Un scénario par ailleurs assez original à certains égards : Welles revient dans le genre du film noir (auquel, curieusement, il avouera ne pas avoir beaucoup d'affinités avec), avec personnages corrompus et douteux, complots machiavéliques et une femme au centre de toutes les attentions ; mais il y ajoute aussi de nombreux thèmes sur l'identité, le passé, la nature du mal ; la raison d'être du film réside dans son personnage titre, puissant milliardaire au passé méconnu, dont le caractère au départ mystérieux et ambigu se révélera peu à peu de plus en plus machiavélique et manipulateur ; au bout du compte, sa véritable nature aura toujours quelque chose d'insaisissable. Gregory Arkadin est comme un double maléfique de Charles Foster Kane, et le film pourrait paraître comme une relecture de Citizen Kane autour du personnage d'Harry Lime dans Le Troisième Homme.

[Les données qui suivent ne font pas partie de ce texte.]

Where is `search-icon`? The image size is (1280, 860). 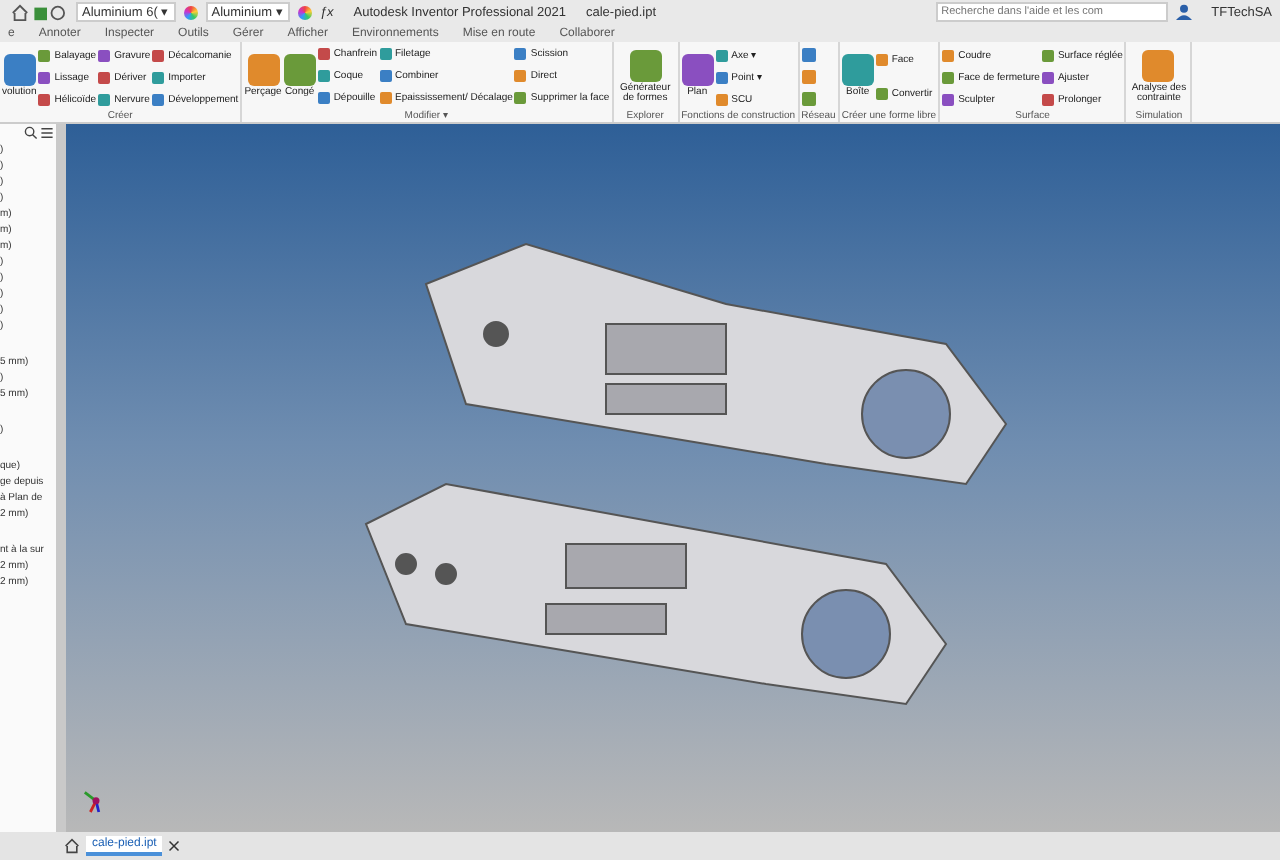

Un beau programme pour un film sans temps mort, au scénario très bien ficelé qui réserve de nombreux rebondissements. La mise en scène de Welles est comme à son habitude très efficace, avec de nombreux plans montrant son inventivité visuelle - sans pour autant révolutionner quoi que ce soit. Cela dit, je n'irais pas considérer Mr. Arkadin comme un chef-d'oeuvre puisqu'il lui manque une touche de génie pour prétendre à ce titre. En dehors d'Arkadin, les personnages ont tendance à manquer un peu de relief ; d'ailleurs, les deux femmes constituant le triangle amoureux avec le protagoniste principal manquent de charisme. Il manque un peu de séquences inoubliables ou de dialogues mémorables, même si certaines scènes peuvent être tout à fait excellentes (l'histoire de la grenouille et du scorpion qui m'a bien amusé, le final) ; j'aurais aussi aimé voir plus de noirceur, peut-être un peu plus d'humour... Mr. Arkadin n'était sans doute pas, après tout, le film le plus ambitieux de son auteur. Mais il reste une entrée très intéressante dans sa filmographie ; si vous aimez ses autres œuvres, celle-là mérite de s'y attarder, surtout en version restaurée.